> [Exercise instructions] Each line in the records below, from the one that contains "At what coordinates should I click to accomplish: Select" to the one that contains "You are a computer-use agent. The image size is (960, 640).", should be reproduced exactly, the first and last included.

> [Input material]
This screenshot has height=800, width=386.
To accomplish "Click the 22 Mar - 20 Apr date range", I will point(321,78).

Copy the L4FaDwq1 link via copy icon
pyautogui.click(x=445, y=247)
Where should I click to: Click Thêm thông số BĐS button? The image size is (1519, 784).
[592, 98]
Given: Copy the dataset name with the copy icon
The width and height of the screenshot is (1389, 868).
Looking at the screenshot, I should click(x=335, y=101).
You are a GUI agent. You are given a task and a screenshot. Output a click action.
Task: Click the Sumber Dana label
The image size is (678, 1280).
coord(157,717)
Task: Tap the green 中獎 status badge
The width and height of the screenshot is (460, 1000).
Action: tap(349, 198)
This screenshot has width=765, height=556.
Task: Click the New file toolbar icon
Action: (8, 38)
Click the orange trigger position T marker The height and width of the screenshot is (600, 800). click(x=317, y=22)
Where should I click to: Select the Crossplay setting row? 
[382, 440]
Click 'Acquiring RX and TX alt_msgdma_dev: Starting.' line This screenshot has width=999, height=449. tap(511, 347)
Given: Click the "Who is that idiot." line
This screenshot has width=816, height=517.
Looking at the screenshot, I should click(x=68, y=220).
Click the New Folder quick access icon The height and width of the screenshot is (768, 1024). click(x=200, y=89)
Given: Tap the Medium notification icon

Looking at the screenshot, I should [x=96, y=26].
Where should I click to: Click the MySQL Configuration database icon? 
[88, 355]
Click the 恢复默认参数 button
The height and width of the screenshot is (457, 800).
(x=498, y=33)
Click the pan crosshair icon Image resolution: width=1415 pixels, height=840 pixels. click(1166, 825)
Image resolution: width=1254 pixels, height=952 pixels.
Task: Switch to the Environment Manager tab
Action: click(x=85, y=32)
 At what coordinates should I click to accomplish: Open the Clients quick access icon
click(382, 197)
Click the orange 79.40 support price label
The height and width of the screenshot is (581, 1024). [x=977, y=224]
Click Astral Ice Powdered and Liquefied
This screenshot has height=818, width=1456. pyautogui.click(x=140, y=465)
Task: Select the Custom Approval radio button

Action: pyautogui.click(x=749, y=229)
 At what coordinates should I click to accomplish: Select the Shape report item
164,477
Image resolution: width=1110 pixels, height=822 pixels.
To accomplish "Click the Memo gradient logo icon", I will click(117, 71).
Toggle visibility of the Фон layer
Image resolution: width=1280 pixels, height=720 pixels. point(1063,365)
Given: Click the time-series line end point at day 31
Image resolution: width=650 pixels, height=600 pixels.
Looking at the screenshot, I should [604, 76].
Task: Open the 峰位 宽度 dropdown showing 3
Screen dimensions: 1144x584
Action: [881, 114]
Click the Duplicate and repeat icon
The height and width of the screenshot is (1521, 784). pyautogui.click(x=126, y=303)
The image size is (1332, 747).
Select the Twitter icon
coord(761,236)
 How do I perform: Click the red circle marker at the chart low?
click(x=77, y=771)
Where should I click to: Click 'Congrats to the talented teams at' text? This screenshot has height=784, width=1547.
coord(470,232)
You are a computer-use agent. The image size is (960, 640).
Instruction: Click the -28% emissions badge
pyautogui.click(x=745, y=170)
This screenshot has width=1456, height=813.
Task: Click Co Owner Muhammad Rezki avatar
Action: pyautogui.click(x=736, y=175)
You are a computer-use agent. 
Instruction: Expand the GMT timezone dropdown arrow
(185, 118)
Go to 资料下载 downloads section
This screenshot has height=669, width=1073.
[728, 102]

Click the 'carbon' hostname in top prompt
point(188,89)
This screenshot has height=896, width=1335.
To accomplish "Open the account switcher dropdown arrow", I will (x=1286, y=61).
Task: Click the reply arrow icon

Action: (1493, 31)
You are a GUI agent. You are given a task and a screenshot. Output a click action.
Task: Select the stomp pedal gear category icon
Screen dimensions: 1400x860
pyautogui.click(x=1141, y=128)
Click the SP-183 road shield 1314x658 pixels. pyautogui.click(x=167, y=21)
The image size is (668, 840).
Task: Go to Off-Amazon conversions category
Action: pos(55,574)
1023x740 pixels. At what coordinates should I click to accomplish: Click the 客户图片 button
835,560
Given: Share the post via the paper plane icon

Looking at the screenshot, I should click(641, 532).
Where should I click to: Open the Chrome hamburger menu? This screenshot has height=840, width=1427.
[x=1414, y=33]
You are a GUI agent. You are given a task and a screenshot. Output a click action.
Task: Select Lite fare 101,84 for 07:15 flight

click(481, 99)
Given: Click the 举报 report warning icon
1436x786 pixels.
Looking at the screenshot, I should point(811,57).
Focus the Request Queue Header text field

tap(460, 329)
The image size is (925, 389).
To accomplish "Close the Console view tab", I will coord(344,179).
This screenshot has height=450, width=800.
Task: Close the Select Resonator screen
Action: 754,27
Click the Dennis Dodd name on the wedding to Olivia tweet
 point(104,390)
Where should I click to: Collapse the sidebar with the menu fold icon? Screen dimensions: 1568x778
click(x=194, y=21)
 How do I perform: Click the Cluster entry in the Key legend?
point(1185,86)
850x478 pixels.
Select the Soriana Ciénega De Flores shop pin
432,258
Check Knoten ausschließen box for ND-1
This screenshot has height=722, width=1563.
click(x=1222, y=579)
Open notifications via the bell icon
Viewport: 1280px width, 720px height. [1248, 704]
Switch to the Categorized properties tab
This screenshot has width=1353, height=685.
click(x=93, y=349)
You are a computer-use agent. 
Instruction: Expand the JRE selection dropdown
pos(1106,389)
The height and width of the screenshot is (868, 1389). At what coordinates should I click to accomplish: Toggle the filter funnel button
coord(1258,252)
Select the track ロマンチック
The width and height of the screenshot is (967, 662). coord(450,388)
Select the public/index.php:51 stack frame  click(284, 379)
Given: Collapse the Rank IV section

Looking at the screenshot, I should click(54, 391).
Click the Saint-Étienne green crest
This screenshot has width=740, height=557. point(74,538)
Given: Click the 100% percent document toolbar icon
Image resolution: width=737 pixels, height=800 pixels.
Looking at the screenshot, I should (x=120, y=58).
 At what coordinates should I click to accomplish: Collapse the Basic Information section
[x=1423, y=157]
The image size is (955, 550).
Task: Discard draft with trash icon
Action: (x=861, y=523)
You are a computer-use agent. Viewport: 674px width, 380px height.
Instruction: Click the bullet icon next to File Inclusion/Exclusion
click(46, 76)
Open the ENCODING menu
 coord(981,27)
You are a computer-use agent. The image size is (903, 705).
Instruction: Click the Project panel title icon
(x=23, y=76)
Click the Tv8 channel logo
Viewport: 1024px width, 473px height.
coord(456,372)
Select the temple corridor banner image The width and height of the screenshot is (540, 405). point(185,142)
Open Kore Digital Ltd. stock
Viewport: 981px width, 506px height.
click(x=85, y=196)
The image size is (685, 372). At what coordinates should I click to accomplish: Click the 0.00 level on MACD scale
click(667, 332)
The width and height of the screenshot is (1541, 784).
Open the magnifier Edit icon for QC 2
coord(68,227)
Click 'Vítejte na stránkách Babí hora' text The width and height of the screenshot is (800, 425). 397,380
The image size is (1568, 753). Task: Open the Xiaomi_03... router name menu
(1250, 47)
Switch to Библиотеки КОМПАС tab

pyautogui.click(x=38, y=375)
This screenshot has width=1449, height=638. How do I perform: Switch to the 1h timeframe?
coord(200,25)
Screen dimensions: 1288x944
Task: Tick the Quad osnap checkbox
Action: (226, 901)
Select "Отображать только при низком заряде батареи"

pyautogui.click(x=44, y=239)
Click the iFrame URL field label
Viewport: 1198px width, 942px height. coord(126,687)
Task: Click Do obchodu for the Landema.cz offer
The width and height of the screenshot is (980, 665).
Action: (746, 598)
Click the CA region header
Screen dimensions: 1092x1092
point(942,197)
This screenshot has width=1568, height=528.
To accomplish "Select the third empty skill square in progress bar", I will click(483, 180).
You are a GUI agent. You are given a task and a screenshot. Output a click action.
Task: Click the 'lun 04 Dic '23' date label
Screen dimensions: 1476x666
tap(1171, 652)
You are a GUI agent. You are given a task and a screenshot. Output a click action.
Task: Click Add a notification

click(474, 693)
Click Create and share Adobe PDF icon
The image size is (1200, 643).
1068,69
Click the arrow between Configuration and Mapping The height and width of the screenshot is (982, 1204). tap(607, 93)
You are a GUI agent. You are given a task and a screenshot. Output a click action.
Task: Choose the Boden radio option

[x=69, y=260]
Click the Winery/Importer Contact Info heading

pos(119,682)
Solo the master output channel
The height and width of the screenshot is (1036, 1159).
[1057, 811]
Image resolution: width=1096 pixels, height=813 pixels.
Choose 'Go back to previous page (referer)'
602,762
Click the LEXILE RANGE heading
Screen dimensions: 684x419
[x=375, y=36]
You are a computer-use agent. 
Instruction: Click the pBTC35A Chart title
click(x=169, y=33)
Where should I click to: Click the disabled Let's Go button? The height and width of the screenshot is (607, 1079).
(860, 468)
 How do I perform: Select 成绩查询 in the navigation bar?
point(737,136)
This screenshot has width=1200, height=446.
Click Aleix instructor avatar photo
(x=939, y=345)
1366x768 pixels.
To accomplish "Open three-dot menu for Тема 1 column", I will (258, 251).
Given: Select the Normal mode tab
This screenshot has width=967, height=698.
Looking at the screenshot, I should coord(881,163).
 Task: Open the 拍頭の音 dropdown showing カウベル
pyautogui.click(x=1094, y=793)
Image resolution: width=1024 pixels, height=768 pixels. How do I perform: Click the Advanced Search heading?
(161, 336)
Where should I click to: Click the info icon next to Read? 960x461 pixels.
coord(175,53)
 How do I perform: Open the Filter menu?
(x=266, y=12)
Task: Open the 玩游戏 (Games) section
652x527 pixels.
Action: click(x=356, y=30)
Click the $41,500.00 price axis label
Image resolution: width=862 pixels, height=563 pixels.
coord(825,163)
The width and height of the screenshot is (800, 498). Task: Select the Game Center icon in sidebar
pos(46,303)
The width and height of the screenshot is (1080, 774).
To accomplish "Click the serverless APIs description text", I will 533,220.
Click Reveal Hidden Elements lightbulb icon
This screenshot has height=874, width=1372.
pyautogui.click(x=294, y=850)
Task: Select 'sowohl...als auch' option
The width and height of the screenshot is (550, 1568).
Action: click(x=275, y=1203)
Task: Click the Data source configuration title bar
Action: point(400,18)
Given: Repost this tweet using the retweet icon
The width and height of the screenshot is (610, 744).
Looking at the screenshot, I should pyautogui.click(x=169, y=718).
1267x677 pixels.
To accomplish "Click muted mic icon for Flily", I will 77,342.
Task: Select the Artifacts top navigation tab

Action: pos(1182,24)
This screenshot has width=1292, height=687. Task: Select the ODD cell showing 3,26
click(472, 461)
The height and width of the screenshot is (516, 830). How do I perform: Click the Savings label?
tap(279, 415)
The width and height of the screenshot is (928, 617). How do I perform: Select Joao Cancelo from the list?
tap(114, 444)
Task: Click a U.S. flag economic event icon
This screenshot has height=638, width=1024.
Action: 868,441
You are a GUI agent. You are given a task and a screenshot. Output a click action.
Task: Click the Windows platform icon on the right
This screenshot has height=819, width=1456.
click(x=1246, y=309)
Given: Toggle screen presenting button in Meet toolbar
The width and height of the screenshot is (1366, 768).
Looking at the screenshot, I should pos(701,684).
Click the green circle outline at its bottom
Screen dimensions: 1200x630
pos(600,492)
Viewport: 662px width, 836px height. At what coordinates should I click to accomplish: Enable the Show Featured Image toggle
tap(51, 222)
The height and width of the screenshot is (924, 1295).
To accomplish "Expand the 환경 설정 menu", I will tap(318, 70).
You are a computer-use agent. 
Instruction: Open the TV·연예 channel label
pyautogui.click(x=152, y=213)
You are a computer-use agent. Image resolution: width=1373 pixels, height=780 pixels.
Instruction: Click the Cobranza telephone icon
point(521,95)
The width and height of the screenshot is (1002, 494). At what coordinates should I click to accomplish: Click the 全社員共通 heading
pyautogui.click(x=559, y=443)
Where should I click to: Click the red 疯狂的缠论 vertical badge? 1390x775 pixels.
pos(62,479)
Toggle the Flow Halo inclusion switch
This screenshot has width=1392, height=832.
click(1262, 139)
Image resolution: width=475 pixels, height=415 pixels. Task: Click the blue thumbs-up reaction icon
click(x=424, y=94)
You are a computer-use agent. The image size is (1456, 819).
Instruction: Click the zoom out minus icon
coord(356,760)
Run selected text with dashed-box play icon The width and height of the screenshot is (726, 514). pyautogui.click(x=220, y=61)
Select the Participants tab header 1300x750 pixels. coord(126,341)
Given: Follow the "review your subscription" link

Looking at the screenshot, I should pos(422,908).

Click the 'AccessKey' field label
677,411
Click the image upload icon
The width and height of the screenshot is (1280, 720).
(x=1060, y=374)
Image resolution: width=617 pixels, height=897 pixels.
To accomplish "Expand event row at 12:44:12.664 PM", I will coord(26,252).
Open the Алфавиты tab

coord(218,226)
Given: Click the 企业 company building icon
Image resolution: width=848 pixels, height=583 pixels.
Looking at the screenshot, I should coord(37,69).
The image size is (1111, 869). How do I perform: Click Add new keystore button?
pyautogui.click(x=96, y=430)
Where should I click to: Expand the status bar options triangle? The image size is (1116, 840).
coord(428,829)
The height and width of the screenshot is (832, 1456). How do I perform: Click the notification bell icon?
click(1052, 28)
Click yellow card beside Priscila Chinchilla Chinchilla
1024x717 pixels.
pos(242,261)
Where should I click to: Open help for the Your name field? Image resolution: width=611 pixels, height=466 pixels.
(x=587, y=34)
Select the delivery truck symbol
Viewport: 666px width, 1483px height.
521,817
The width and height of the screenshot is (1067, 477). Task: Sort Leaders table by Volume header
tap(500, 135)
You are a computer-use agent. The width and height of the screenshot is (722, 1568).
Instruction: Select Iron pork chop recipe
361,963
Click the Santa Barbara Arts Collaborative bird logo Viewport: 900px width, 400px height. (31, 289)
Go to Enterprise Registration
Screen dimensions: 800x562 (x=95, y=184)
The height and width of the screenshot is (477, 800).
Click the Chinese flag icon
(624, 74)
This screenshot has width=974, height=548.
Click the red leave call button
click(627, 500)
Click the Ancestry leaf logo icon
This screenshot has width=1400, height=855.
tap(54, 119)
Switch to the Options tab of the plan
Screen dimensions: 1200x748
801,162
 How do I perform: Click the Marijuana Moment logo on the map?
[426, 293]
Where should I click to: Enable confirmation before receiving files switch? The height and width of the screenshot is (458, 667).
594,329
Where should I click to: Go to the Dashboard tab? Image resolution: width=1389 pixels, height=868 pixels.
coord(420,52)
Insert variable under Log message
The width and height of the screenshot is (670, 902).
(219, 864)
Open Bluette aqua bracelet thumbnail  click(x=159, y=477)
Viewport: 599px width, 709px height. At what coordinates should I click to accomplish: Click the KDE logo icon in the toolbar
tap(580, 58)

> [The answer]
 At what coordinates should I click to accomplish: Select the Shape report item
164,477
Image resolution: width=1110 pixels, height=822 pixels.
To accomplish "Click the Memo gradient logo icon", I will click(117, 71).
Toggle visibility of the Фон layer
Image resolution: width=1280 pixels, height=720 pixels. point(1063,365)
Given: Click the time-series line end point at day 31
Image resolution: width=650 pixels, height=600 pixels.
Looking at the screenshot, I should [604, 76].
Task: Open the 峰位 宽度 dropdown showing 3
Screen dimensions: 1144x584
Action: [881, 114]
Click the Duplicate and repeat icon
The height and width of the screenshot is (1521, 784). pyautogui.click(x=126, y=303)
The image size is (1332, 747).
Select the Twitter icon
coord(761,236)
 How do I perform: Click the red circle marker at the chart low?
click(x=77, y=771)
Where should I click to: Click 'Congrats to the talented teams at' text? This screenshot has height=784, width=1547.
coord(470,232)
You are a computer-use agent. The image size is (960, 640).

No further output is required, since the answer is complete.